Visual retrieval-augmented generation (VRAG) augments vision-language models (VLMs) with external visual knowledge to ground reasoning and reduce hallucinations. Yet current VRAG systems often fail to reliably perceive and integrate evidence across multiple images, leading to weak grounding and erroneous conclusions. In this paper, we propose EVisRAG, an end-to-end framework that learns to reason with evidence-guided multi-image to address this issue. The model first observes retrieved images and records per-image evidence, then derives the final answer from the aggregated evidence. To train EVisRAG effectively, we introduce Reward-Scoped Group Relative Policy Optimization (RS-GRPO), which binds fine-grained rewards to scope-specific tokens to jointly optimize visual perception and reasoning abilities of VLMs. Experimental results on multiple visual question answering benchmarks demonstrate that EVisRAG delivers substantial end-to-end gains over backbone VLM with 27\% improvements on average.

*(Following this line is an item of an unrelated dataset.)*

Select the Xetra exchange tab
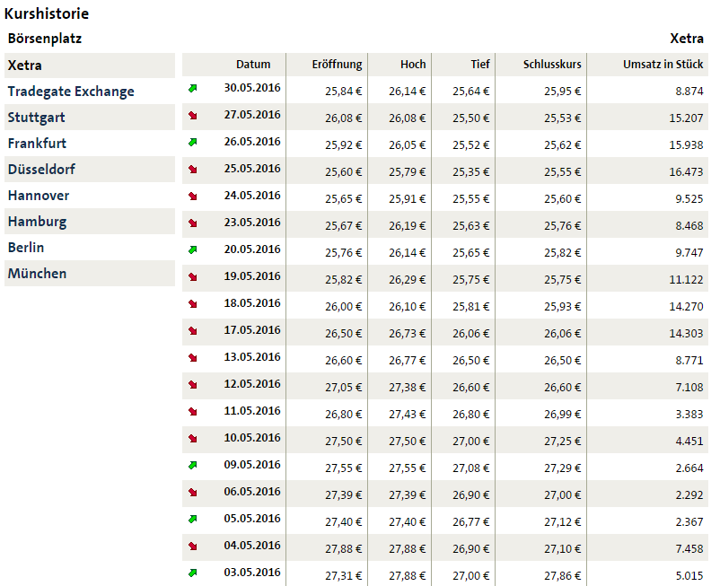Screen dimensions: 711x586 coord(25,66)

Further analysis shows that, powered by RS-GRPO, EVisRAG improves answer accuracy by precisely perceiving and localizing question-relevant evidence across multiple images and deriving the final answer from that evidence, much like a real detective.

Paper Structure

This paper contains 24 sections, 13 equations, 16 figures, 6 tables.

Figures (16)

  • Figure 1: Comparison of normal vision-language reasoning model (VLRM) and EVisRAG
  • Figure 2: Overall framework of EVisRAG. Followed by the query and top-3 retrieved document pages, EVisRAG outputs four token scopes: observe, record evidence, reason, and answer. RS-GRPO assigns three fine-grained rewards to scope-specific tokens. In-scope rewards are then averaged and group-normalized to obtain token advantages for policy updates.
  • Figure 3: Comparison of models’ attention to question-relevant visual evidence. (a) Accuracy vs. attention ratio within human-annotated boxes; EVisRAG achieves the highest. (b) Qualitative maps: Compared with the baseline, EVisRAG better focuses on the top bar encoding the evidence.
  • Figure 4: Performance comparison on different visual evidence density. Despite increasing noise with more retrieved images, EVisRAG maintains stable.
  • Figure 5: Model performance comparisons in different retrieval scenarios on ChartQA. Compared with the backbone, EVisRAG remains more faithful to the retrieved content in both correct and incorrect retrieval scenarios.